When I wear mine, it lessens the noise in the car - like chattering women.
I like that low voice rattling speech the young girls use. They sound ridiculous. Gives me something to smile about for the rest of the day.


----------



## Mtbsrfun (May 25, 2019)

Pax love it when you refer to your vehicle as a *4000LB DEATHMACHINE*


----------



## The Gift of Fish (Mar 17, 2017)

KK2929 said:


> I like that low voice rattling speech the young girls use. They sound ridiculous. Gives me something to smile about for the rest of the day.


Ah yes, vocal fry. Sounds like you're driving around with a box of frogs on the back seat.

The earplugs go straight in when they start croaking at each other .


----------



## Uberchampion (Oct 17, 2015)

The Gift of Fish said:


> These are mine, in order of importance:
> 
> 1) Keep all doors locked when empty and when driving to pickup until all pax have been examined curbside and have been deemed suitable for transport
> 
> ...


I make it a rule to never sexually assault my passengers. I find it to be just as valuable a rule as the ones @The Gift of Fish posted. Maybe this should be #6?


----------



## Cableguynoe (Feb 14, 2017)

Uberchampion said:


> I make it a rule to never sexually assault my passengers.


That's a dumb rule.

I don't ever rule anything out.


----------



## uberist (Jul 14, 2016)

The Gift of Fish said:


> my girlfriend is one.


Are. you. Sure?


----------



## Justice123 (Jan 23, 2020)

M62 said:


> If a pax calls or texts "where are you?", cancel.


&#128514;



JaxUberLyft said:


> Why earplugs? Wearing them could be a safety issue.


I wear left airpod only, to listen to directions


----------



## Christinebitg (Jun 29, 2018)

PoorAssUberDriver said:


> Smokers are disgusting and they leave a smell in your car that is detectable to other non smokers and EXTREMELY OFFENSIVE.


I still work part time in refineries and chemical plants. It takes more than a little recycled cigarette smoke to run me off.

Just crack your window open and go for it. Jeez.


----------



## Devil’s Advocate (Jan 29, 2020)

MuchoMiles said:


> If the female is stacked, tell her the back seat is dirty from last passenger.
> 
> put the front seat down like a dentist chair
> 
> ...


Creeper


----------



## Christinebitg (Jun 29, 2018)

Devil's Advocate said:


> Creeper


Coming from a person with your name and picture... yeah, right. LOL


----------



## Jaackil (Aug 27, 2016)

The Gift of Fish said:


> Because you never know when a quartet of women will get in the car. Or even a trio. Guaranteed full-volume screechfest. Nothing against women; my girlfriend is one. But when they get together it is LOUD.
> 
> May not be a problem for all but I suffer from hyperacusis.
> 
> It's true that in some states wearing earplugs behind the wheel is outlawed. However, it's not outlawed in other countries such as the UK. Everyone has their own opinions on this. For me personally it's much more dangerous not to use them when there's a loud group of pax in the car.
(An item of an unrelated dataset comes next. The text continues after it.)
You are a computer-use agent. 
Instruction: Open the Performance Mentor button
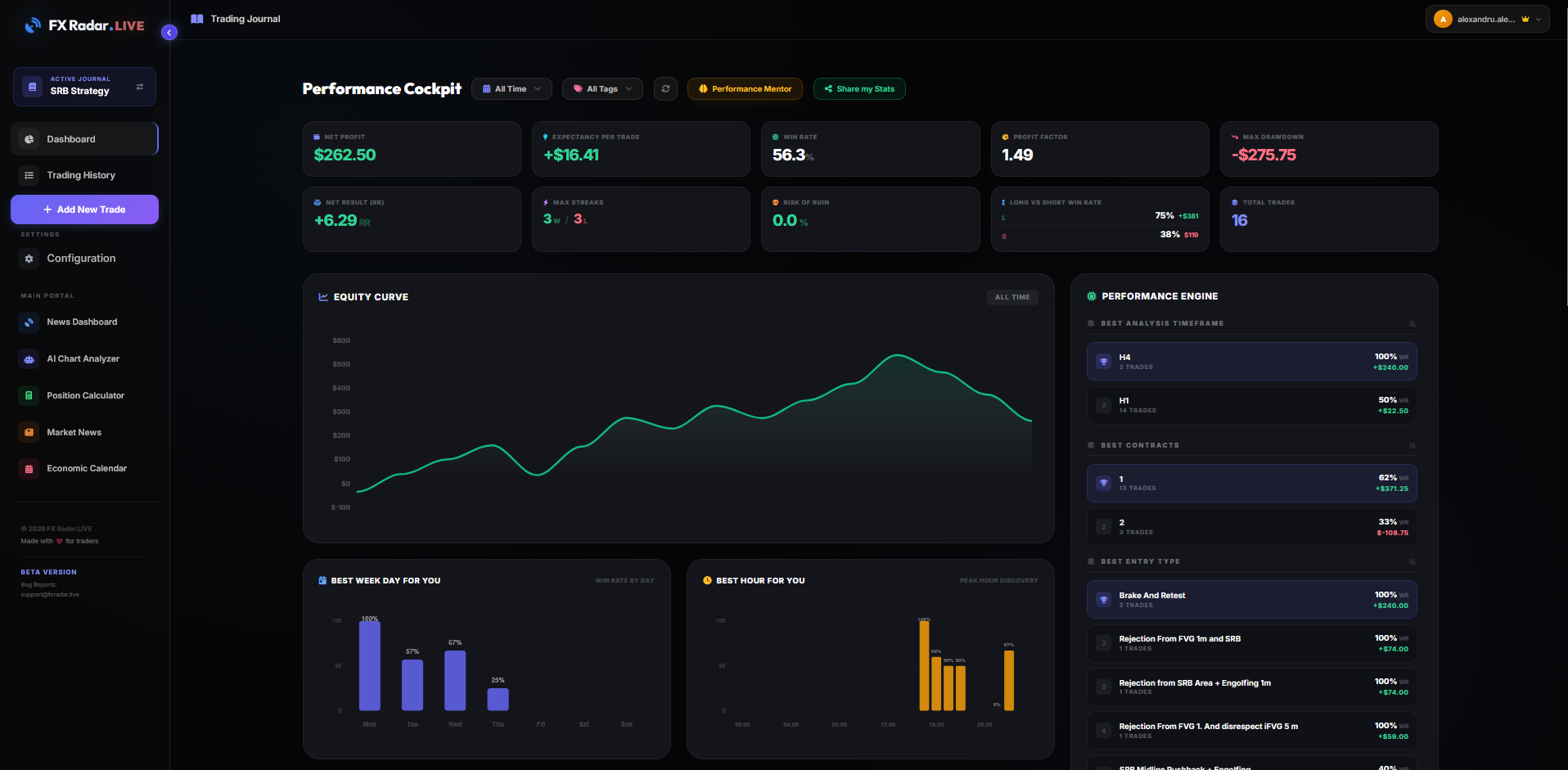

You drive in San Fran where earplugs are outlawed if behind the wheel and your defense is it is Legal in the U.K.? That is special


----------



## IR12 (Nov 11, 2017)

The Gift of Fish said:


> These are mine, in order of importance:
> 
> 1) Keep all doors locked when empty and when driving to pickup until all pax have been examined curbside and have been deemed suitable for transport
> 
> ...


Nailed it! Far too many "soft" drivers with NO BACKBONE on this forum moaning & groaning about crap they actually have control over.



Illini said:


> Wear earplugs?? Can't hear emergency vehicles, can't hear my music, and can't hear what pax may be telling/asking me. I'll pass on that one.


Usually when driving w/earplugs you can still hear "what you want/NEED to hear".
This isn't rocket science.



MuchoMiles said:


> If the female is stacked, tell her the back seat is dirty from last passenger.
> 
> put the front seat down like a dentist chair
> 
> ...


Disgusting post.
This forum needs a THUMBS DOWN option


----------



## goneubering (Aug 17, 2017)

IR12 said:


> Disgusting post.
> This forum needs a THUMBS DOWN option


True story!! But since we don't have one I rely on the Ignore feature.


----------



## Disgusted Driver (Jan 9, 2015)

If they are so drunk that they need help getting to the car, take off and shuffle. 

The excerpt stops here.